Impact of gene expression profiles on clinical predictors of survival in patients (pts) with BRAFV600-mutated metastatic melanoma (mM).

Abstract

9556 Background: Treatment of BRAFV600-mutated mm with V and C+V has clinical benefit. Prior analyses established PFS/OS prognostic models in pts with mm based on clinical variables. This exploratory analysis evaluated the impact of immune and cell cycle gene signatures (GS) from baseline mm (Wongchenko et al, Pigment Cell Melanoma Res2015;28:822) on survival outcomes and associated prognostic models. Methods: Data from all eligible pts with GS data in the BRIM-2, -3, -7, and coBRIM studies were pooled for analysis. The independent effect of GS on PFS/OS outcomes was tested by multivariate Cox proportional hazards models. Recursive partitioning (RP) for censored response variables in a conditional inference framework was performed in the pooled dataset to model relationships between prespecified covariates, GS, and PFS/OS. Prognostic subgroups identified by the model for all pooled pts were applied to pooled treatment cohorts (dacarbazine [D], V, and C+V).
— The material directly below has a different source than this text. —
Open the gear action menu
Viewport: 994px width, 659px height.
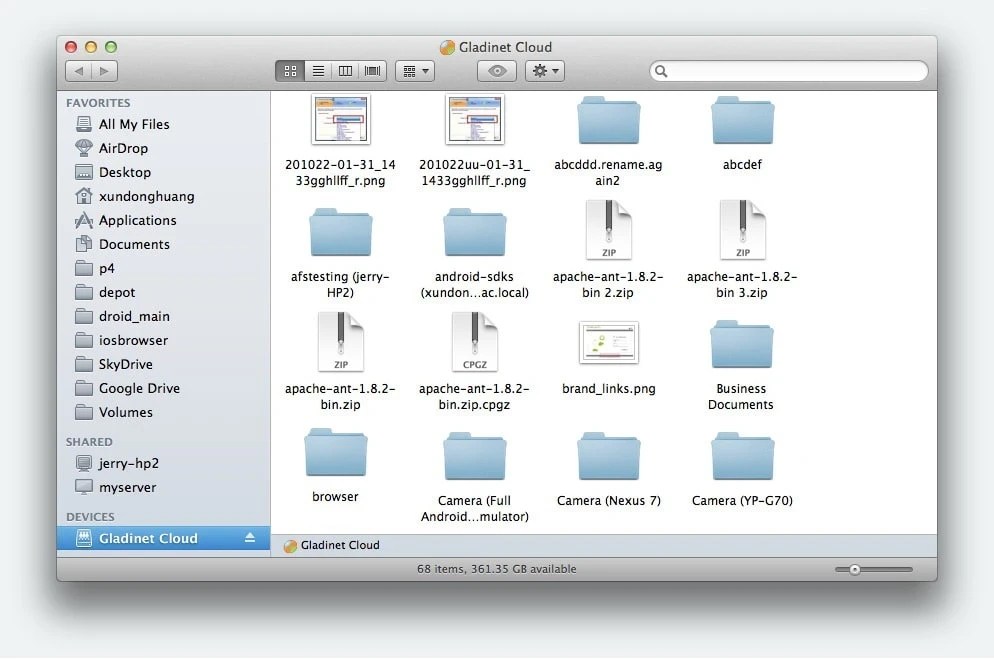[x=545, y=71]
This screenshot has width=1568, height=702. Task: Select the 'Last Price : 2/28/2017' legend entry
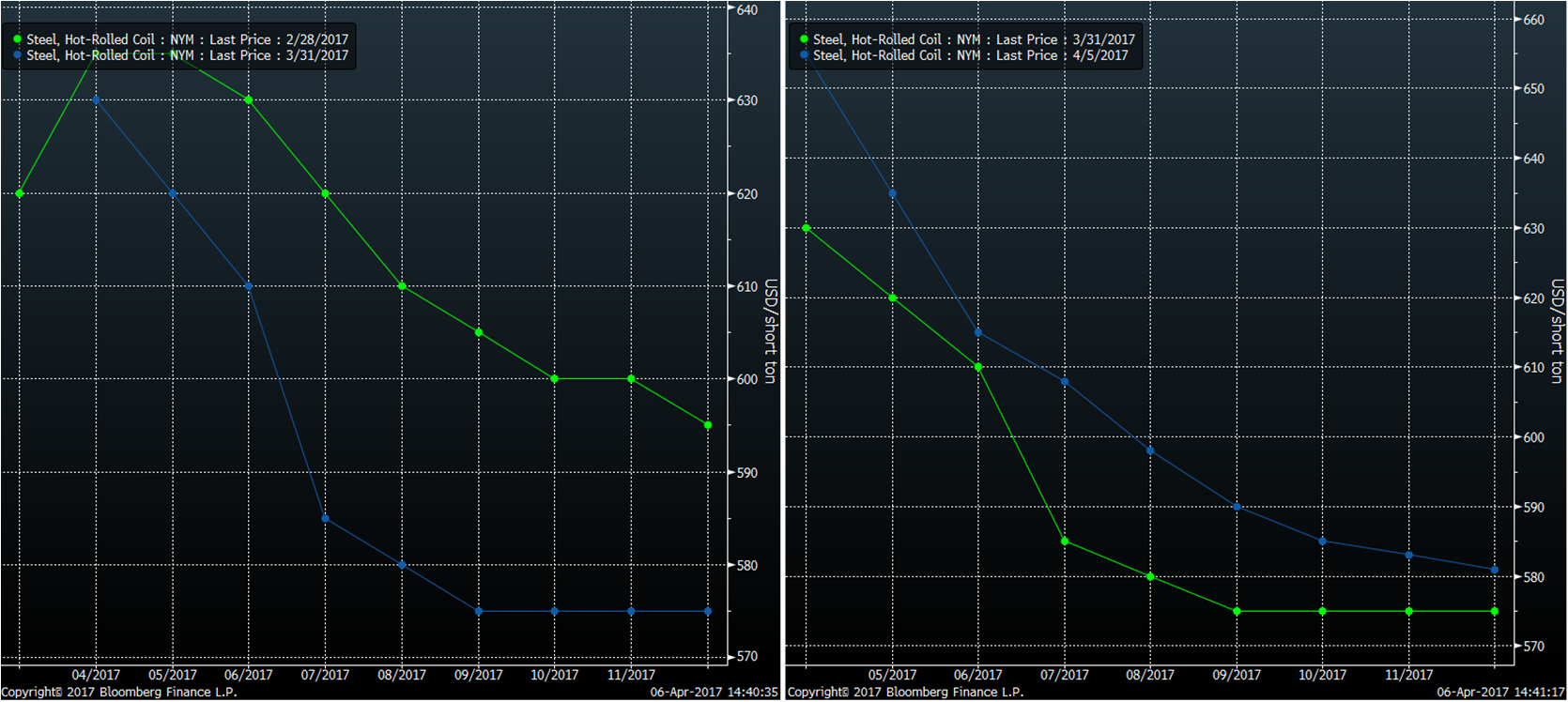(x=187, y=39)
Results: GS data were available for 608 pts across pooled studies. Immune GS was associated with improved survival vs cell cycle for PFS (HR = 0.75, 95% CI 0.62–0.89, P= 0.0015) and OS (HR = 0.74, 95% CI 0.61–0.90, P= 0.0024) in multivariate models. HR point estimates were consistent across treatment cohorts. PFS RP models identified baseline LDH, tumor size, and GS as prognostic factors, giving 4 groups with distinct outcomes. GS was not identified as a prognostic factor in OS RP models. C+V improved PFS/OS outcomes vs V across prognostic subgroups. Immune GS was significantly (one-sided Cochran-Armitage trend test) more prevalent in the favorable prognostic groups previously defined for PFS and OS for the V ( P< 0.0001 for both) and C+V cohorts ( P= 0.0240 and P= 0.0269, respectively), but not the D cohort. Conclusions: PFS/OS was significantly improved for pts with immune GS. RP modeling confirmed the importance of GS as an independent prognostic factor for PFS but not OS. The preferential association of immune GS with favorable prognostic subgroups in the C+V and V but not D cohorts and known effects of MAPK signaling on immune response merit further exploration in prospective studies.